ESPECIAL SELEÇÕES
GRUPO A
MÉXICO
A Seleção Mexicana entra na Copa do Mundo 2010 como a grande azarã do grupo A. Apesar de ter um time mais forte que o da África do Sul, a torcida a favor dos Bafana Bafana promete deixar ambas as seleções em igualdade de forças. Uruguai e França são os outros dois países que completam o grupo e assumem o posto de favorito.
CAMPANHA
A campanha mexicana nas Eliminatórias da América do Norte foi bem tranquila. Em dez partidas disputadas, os mexicanos venceram seis, perderam três e ainda empataram um único jogo. Os 19 pontos conquistados deixaram a equipe na segunda classificação geral. Para ter uma ideia do poderio da seleção verde na CONCACAF, os EUA, principal força das Eliminatórias, terminaram em primeiro lugar com 20 pontos conquistados. Somente um a mais que os chicanos.
O principal destaque da equipe foi a distribuição dos gols marcados. Apesar de o fato ter impedido que algum atleta brigasse pela artilharia das Eliminatórias, chamou a atenção o número de jogadores da equipe que deixaram suas marcas. Simplesmente todos os convocados balançaram as redes adversárias, com exceção, é claro, dos goleiros. E os maiores goleadores anotaram apenas três gols no total. Ao todo, foram sete jogadores da camisa verde que chegaram ao momento máximo do futebol em três oportunidade diferentes.
TREINADOR
Javier Aguirre
ESQUEMA TÁTICO
3-5-2
ESTILO DE JOGO
O México atuava no 3-4-3, mas recentemente Aguirre resolveu apostar no 3-5-2. A mudança deu um maior poderio ofensivo ao time.

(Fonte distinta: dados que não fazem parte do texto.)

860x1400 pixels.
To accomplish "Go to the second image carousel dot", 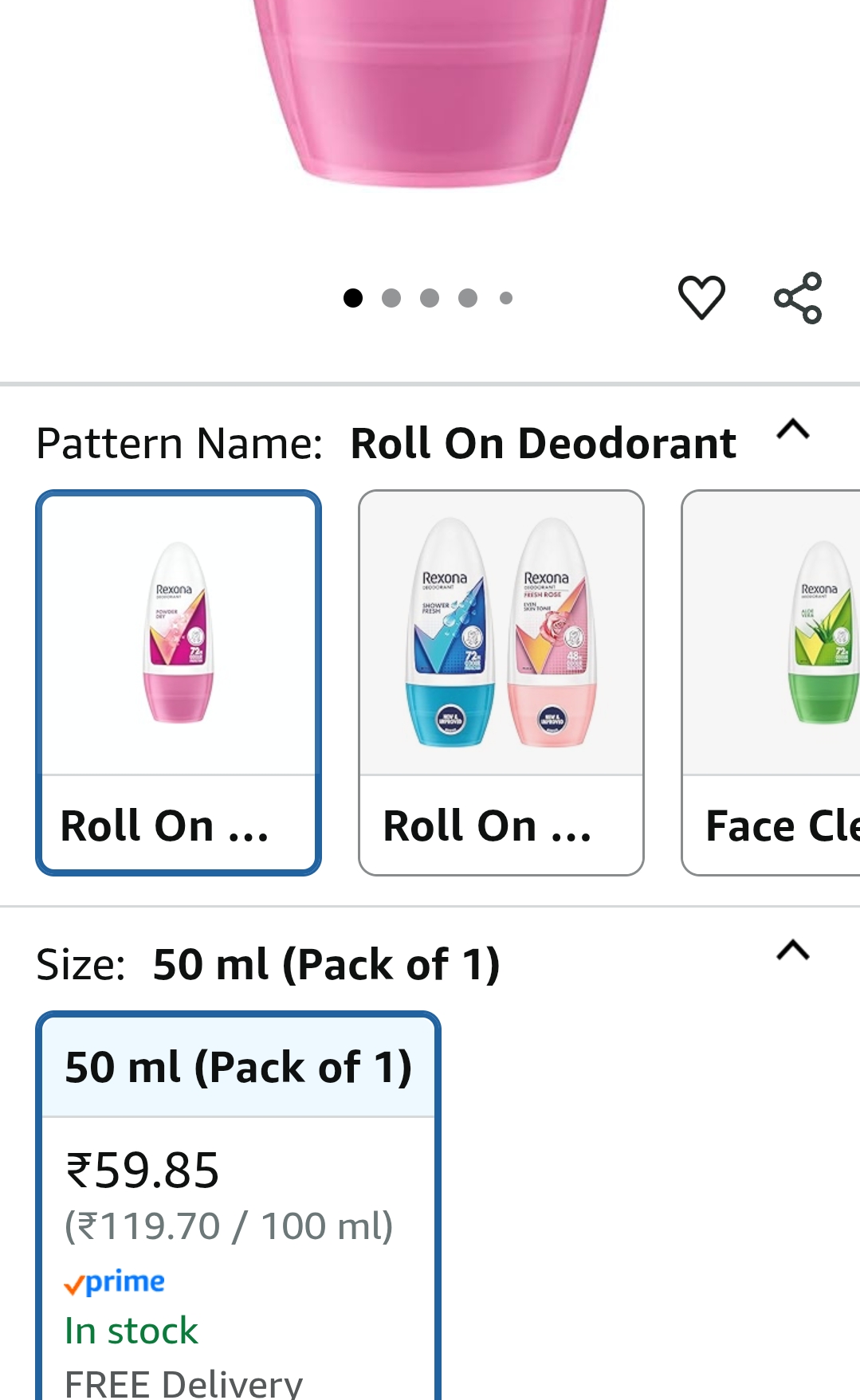I will (x=391, y=298).
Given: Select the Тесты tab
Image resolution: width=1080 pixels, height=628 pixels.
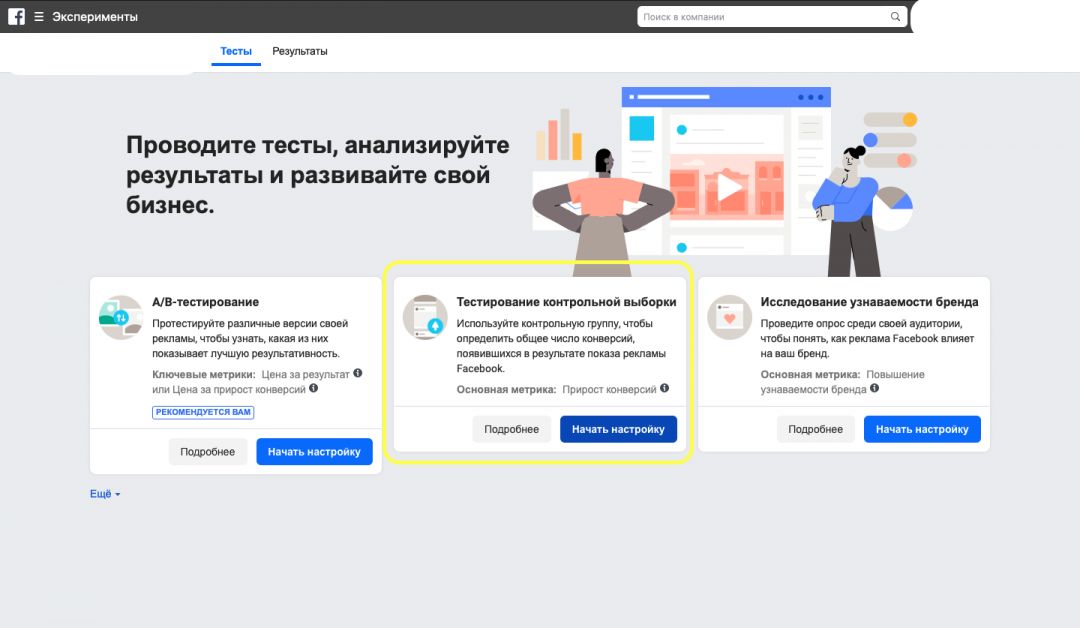Looking at the screenshot, I should [x=235, y=51].
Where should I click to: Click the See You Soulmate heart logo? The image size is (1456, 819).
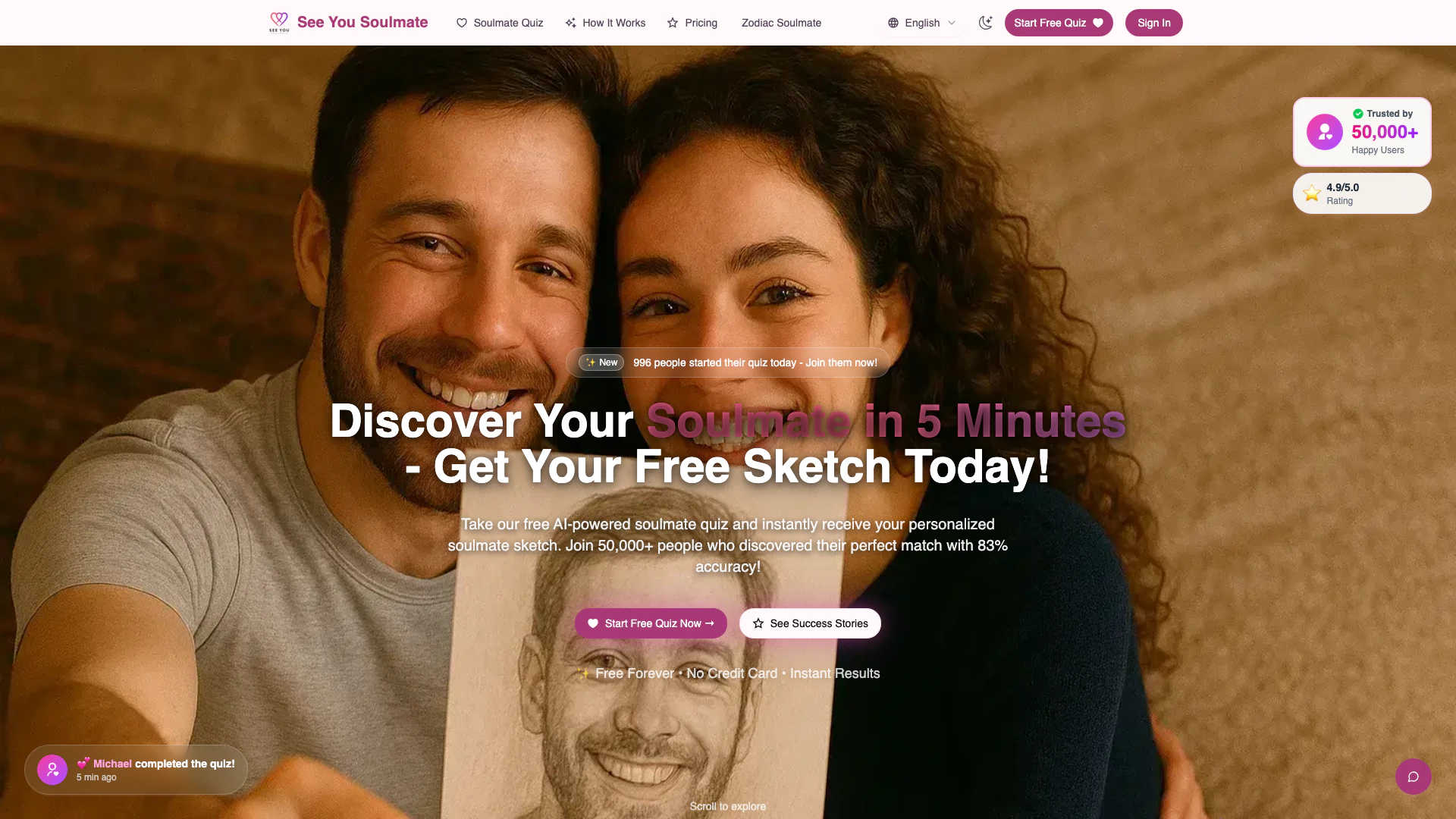coord(279,22)
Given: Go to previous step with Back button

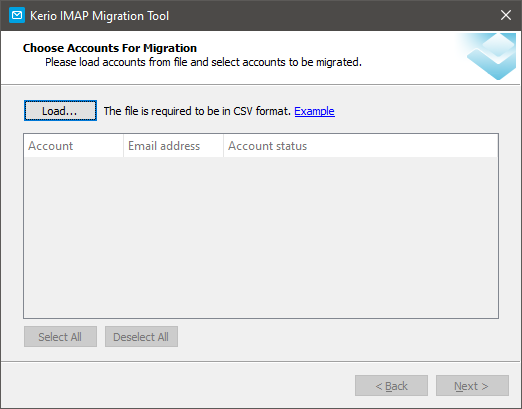Looking at the screenshot, I should click(x=391, y=386).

Todos, exceto os zagueiros, possuem liberdade para atacar e o meio-campo joga bastante avançado tentando pressionar a saída de bola do adversário.
PROVÁVEL TIME TITULAR
Pérez; Aguilar, Rodríguez, Osorio, Salcido; Rafa Márquez, Torrado, Efraín Juárez , Carlos Vela; Giovani Dos Santos e Guillermo Franco
DESTAQUE
O grande nome do selecionado é o defensor Rafa Márquez. O volante/zagueiro defende as cores do Barcelona, onde atua desde 2003. Apesar de ter perdido espaço no time catalão nas últimas temporadas, a experiência adquirida com os títulos da Champions League de 2006 e 2009 são um diferencial a favor do craque.
A bola parada é outro triunfo do provável dono da braçadeira de capitão. Nunca é demais lembrar que o atleta ganhou um torneio festivo de chutes de média distância, em uma disputa contra Ronaldinho Gaúcho e outras feras do futebol mundial.
OLHO NELES
O meio-campista Carlos Vela, do Arsenal, e o atacante Giovani dos Santos, do Galatasaray, são os dois que correm por fora na busca pelo sucesso nesta Copa do Mundo. Vela atua no Arsenal (ING) e tem um estilo de jogo parecido com os antigos pontas de lança. Encosta no canto esquerdo ou direito e dribla até a mãe dele. Se estiver em boas condições físicas pode dar trabalho.
Já dos Santos ainda luta para deixar o status de promessa e virar de vez uma realidade. A jovem joia surgiu como um fenômeno nas categorias de base e ganhou tudo que disputou com um detalhe importante: sempre foi o protagonista. Dentre os triunfos de Giovani está um campeonato Sub 17, disputado em 2005, em que ele deu show em uma final contra o Brasil.
Porém, toda a magia demonstrada na base não vingou com os profissionais e o jogador não se destacou no Barça. Agora, ele defende as cores do Galatasaray (TUR). Seu estilo envolvente de jogar com a cabeça levantada o torna o principal municiador do ataque verde.
Ambas as apostas são a esperança mexicana de encontrar uma geração renovada que possa substituir a habilidosa geração de Blanco, o vovô da equipe que já defende as cores do selecionado há 14 anos e já vai para a sua terceira Copa.